The README says the baseline does not use a target encoder, latent consistency between branches, crop consistency losses, or SIGReg.

## Local Interpretation Notes

Self-Teaching Autoencoder is closest to the wiki's JEPA and representation-collapse threads, but it should not be treated as a standard JEPA paper. It is an autoencoder experiment that uses latent consistency as the reconstruction signal while keeping a decoder in the loop.

The interesting mechanism is the combination of three constraints:

- latent agreement instead of direct pixel reconstruction;
- transformations that shrink the encoder's equivalence classes;
- SIGReg or target-encoder structure to reduce collapse and shortcut agreement.

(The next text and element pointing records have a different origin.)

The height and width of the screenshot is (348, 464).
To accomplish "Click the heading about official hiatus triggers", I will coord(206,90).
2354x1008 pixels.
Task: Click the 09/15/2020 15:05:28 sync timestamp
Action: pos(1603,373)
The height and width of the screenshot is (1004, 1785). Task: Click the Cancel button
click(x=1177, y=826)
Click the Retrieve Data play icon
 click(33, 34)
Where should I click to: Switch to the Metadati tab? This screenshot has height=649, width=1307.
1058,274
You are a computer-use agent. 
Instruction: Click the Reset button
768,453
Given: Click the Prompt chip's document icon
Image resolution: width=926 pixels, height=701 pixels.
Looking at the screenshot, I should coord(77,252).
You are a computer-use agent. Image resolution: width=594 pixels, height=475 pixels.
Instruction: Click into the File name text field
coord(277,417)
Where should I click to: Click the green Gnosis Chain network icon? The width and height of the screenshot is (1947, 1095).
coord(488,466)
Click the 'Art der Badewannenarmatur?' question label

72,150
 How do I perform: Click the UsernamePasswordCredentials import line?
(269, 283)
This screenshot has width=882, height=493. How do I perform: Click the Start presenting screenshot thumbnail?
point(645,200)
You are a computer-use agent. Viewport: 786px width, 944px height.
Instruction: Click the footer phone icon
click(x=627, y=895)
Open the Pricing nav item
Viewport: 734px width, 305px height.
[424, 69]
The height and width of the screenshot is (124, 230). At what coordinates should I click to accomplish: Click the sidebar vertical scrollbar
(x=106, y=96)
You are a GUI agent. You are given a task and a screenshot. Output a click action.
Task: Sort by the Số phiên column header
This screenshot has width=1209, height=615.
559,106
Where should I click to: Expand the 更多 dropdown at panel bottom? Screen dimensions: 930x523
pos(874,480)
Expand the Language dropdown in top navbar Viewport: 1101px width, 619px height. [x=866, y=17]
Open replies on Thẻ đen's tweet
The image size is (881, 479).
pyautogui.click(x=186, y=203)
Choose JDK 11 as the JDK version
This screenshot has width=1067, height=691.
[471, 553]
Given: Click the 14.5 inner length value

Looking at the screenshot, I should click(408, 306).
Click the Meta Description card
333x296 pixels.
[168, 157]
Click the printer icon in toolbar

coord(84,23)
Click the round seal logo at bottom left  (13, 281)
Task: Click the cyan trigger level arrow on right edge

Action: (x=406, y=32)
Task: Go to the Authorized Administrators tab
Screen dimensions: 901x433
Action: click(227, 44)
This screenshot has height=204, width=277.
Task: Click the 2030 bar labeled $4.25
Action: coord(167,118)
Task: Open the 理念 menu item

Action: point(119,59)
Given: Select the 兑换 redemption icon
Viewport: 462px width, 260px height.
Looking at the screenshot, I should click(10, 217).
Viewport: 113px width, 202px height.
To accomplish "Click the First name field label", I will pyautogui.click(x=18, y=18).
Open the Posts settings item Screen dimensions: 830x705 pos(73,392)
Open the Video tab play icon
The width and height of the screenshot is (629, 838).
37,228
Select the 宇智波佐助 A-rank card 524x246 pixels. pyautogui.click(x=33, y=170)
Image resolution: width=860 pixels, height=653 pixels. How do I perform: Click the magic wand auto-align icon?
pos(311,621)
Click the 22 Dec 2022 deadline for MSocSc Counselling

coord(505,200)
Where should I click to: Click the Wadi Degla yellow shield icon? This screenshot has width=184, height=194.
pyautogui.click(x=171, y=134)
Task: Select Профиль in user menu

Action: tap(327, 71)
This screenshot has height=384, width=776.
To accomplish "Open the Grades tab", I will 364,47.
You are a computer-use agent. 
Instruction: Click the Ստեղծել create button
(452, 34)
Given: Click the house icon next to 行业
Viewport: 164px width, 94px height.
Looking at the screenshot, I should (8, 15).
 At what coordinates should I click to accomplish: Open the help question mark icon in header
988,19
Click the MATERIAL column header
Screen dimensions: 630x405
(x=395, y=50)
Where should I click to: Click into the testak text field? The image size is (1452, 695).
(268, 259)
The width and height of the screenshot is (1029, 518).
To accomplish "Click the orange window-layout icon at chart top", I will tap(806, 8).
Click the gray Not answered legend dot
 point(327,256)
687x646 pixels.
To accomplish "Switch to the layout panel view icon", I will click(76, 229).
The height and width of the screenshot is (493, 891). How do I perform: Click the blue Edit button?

The main wiki-relevant hypothesis is that reconstruction quality and representation quality may not need to be trained as separate stages. A decoder can be constrained as part of the representation-learning loop if the objective makes decoded outputs stay on the input distribution instead of rewarding pixel averages directly.

## Limitations

- No formal paper, venue review, independent reproduction, or standard leaderboard evidence is available in this snapshot.
- The strongest results are author-reported from a blog and code repository.
- The experiments are vision autoencoding and masked autoencoding, not numeric time-series modeling or action-conditioned world modeling.
- The baseline is intentionally simple and the blog notes a caveat: the direct baseline's encoder is trained from masked input to clean output, so it is not trained to handle clean inputs in the same way.
- The masked setting still does not fully resolve mode averaging in ambiguous regions.
- Engagement counts and X reply counts are unstable and should not be used as credibility evidence.